Exactly as written, transcribe the lines that run from the one containing "Where should I" to the end of the records below.
----- Data shown -----
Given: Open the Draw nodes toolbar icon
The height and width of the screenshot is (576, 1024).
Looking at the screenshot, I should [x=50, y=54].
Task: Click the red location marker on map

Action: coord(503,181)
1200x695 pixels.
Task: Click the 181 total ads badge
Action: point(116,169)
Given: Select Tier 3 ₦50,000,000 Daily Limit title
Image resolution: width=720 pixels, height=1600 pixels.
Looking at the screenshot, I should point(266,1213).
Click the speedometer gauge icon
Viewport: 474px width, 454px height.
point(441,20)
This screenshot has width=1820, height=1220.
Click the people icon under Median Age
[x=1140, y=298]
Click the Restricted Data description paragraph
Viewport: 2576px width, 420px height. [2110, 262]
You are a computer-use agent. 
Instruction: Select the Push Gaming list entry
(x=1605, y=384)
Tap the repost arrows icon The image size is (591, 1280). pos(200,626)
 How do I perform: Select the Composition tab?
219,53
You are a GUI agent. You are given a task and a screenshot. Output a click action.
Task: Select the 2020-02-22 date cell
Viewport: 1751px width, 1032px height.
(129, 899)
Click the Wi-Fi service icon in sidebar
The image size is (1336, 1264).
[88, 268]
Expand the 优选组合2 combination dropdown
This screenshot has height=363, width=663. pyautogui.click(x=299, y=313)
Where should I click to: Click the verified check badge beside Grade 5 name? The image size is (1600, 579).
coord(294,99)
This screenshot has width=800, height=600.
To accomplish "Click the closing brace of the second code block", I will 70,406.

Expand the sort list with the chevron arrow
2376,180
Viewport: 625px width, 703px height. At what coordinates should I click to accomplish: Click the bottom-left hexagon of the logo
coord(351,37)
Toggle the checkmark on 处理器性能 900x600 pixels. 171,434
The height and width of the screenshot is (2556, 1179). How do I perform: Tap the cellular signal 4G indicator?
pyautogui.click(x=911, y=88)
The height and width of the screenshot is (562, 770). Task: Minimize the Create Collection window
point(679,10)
-----
## Exercise response
Where should I click to: Click the verified check badge beside Grade 5 name? The image size is (1600, 579).
coord(294,99)
This screenshot has width=800, height=600.
To accomplish "Click the closing brace of the second code block", I will 70,406.

Expand the sort list with the chevron arrow
2376,180
Viewport: 625px width, 703px height. At what coordinates should I click to accomplish: Click the bottom-left hexagon of the logo
coord(351,37)
Toggle the checkmark on 处理器性能 900x600 pixels. 171,434
The height and width of the screenshot is (2556, 1179). How do I perform: Tap the cellular signal 4G indicator?
pyautogui.click(x=911, y=88)
The height and width of the screenshot is (562, 770). Task: Minimize the Create Collection window
point(679,10)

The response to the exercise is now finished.